• 原文
___
シンが「キラ・ヤマト」だと認識し、対面したのはこれが初めてだけど、
二人はそれ以前にも出会っていて、互いにそのことを覚えています。
名前を知るまでは「優しいことを語る人」という認識でしかなかった。
尊重してあげたいけれど、現実は優しくないと思って突っぱねた。
実際は彼も戦っていた。すれ違っていた。
優しいことを語るだけではなく、情勢に流されながらも彼なりに抗っていた。

そんな彼を敵と認識し、仇として憎しみ、命を奪おうとも思った。
そのことを恨まれてもおかしくなかったのに、手を差し伸べてくれた。


同じ平和を望むものとして、諦めずに戦おうと言ってくれた。
___
• 提示項目
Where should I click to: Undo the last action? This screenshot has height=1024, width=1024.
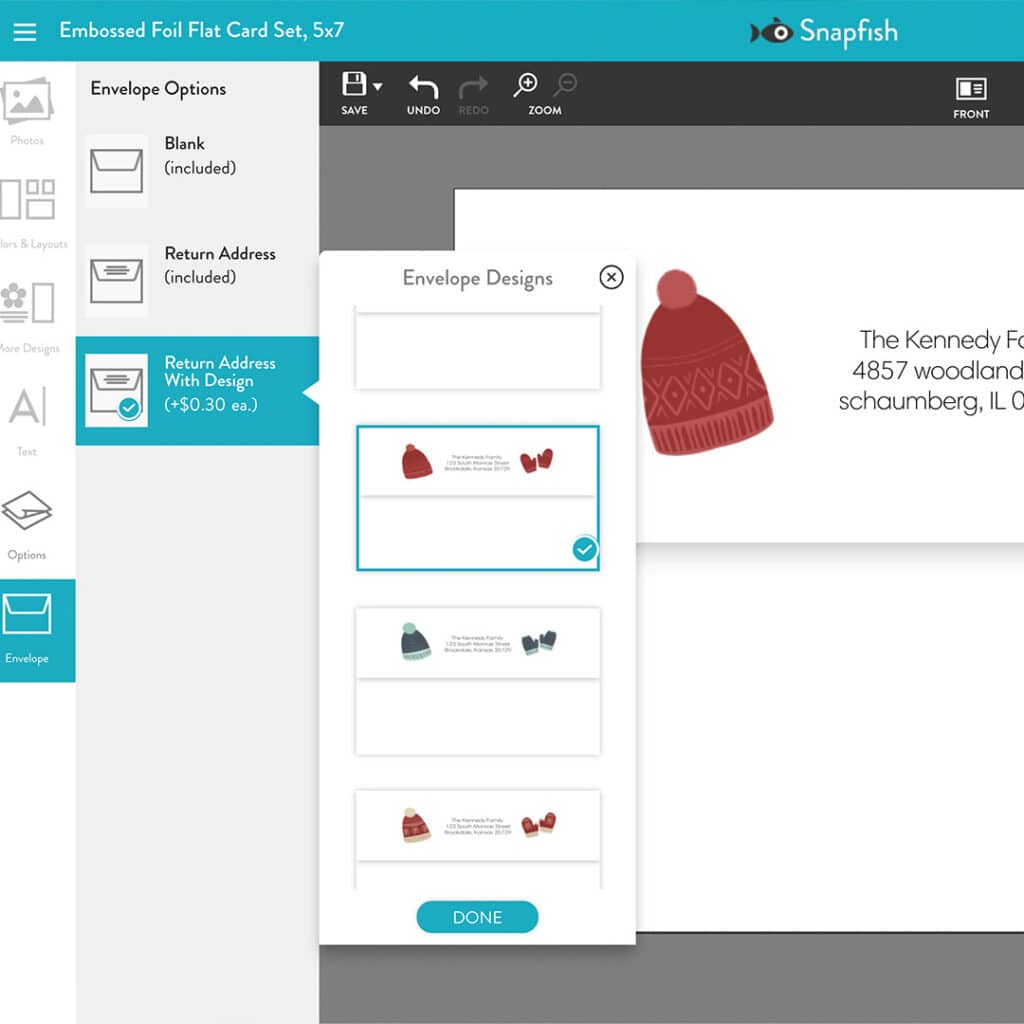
___
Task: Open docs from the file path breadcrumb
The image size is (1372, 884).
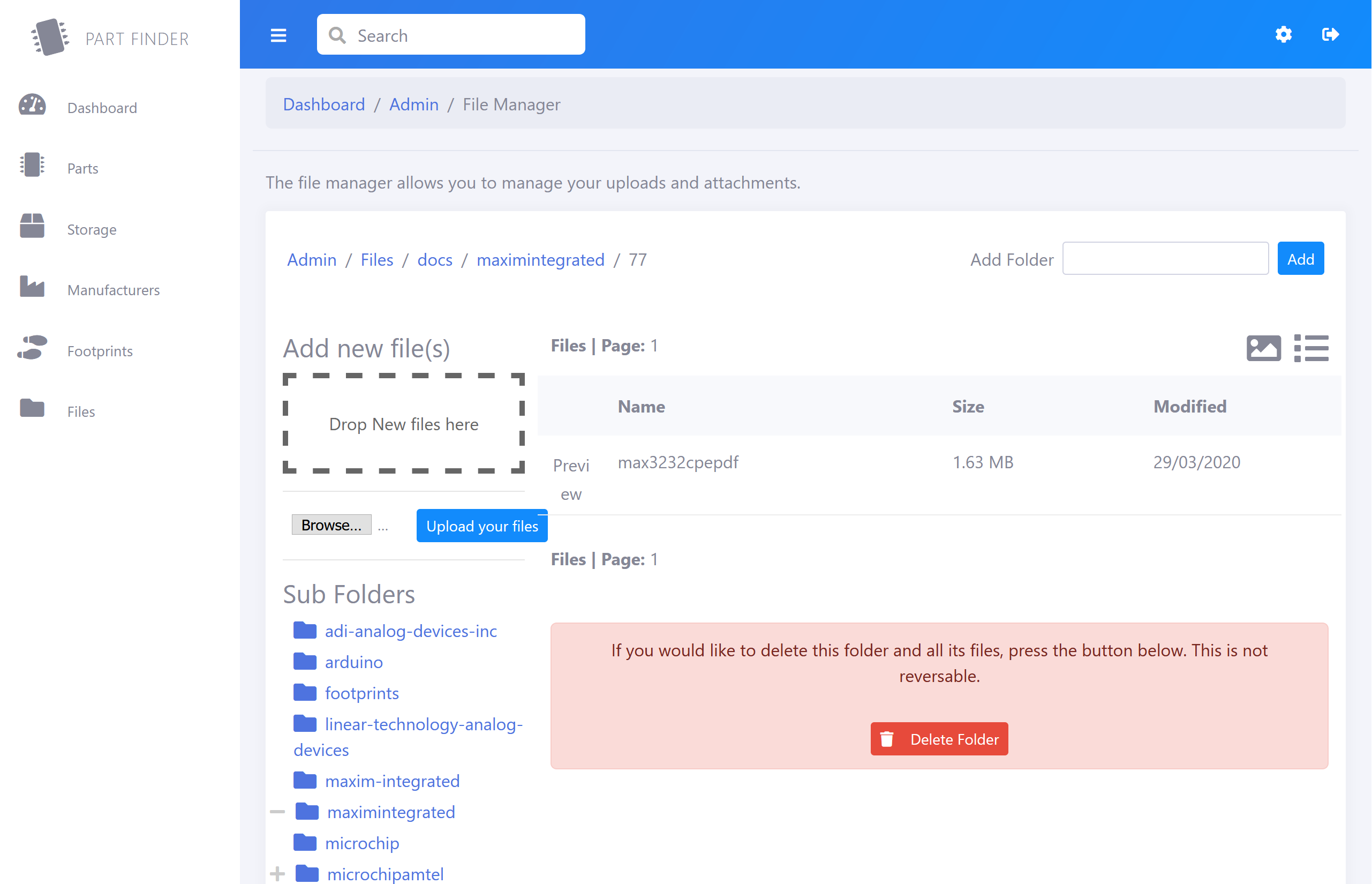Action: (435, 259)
___
• 課題
原文の「名前を知るまでは「優しいことを語る人」という認識でしかなかった。」から「そのことを恨まれてもおかしくなかったのに、手を差し伸べてくれた。」までのすべてを、一字も変えずに書き写しなさい。 上の項目は原文とは関係がない。

• 記述回答
名前を知るまでは「優しいことを語る人」という認識でしかなかった。
尊重してあげたいけれど、現実は優しくないと思って突っぱねた。
実際は彼も戦っていた。すれ違っていた。
優しいことを語るだけではなく、情勢に流されながらも彼なりに抗っていた。

そんな彼を敵と認識し、仇として憎しみ、命を奪おうとも思った。
そのことを恨まれてもおかしくなかったのに、手を差し伸べてくれた。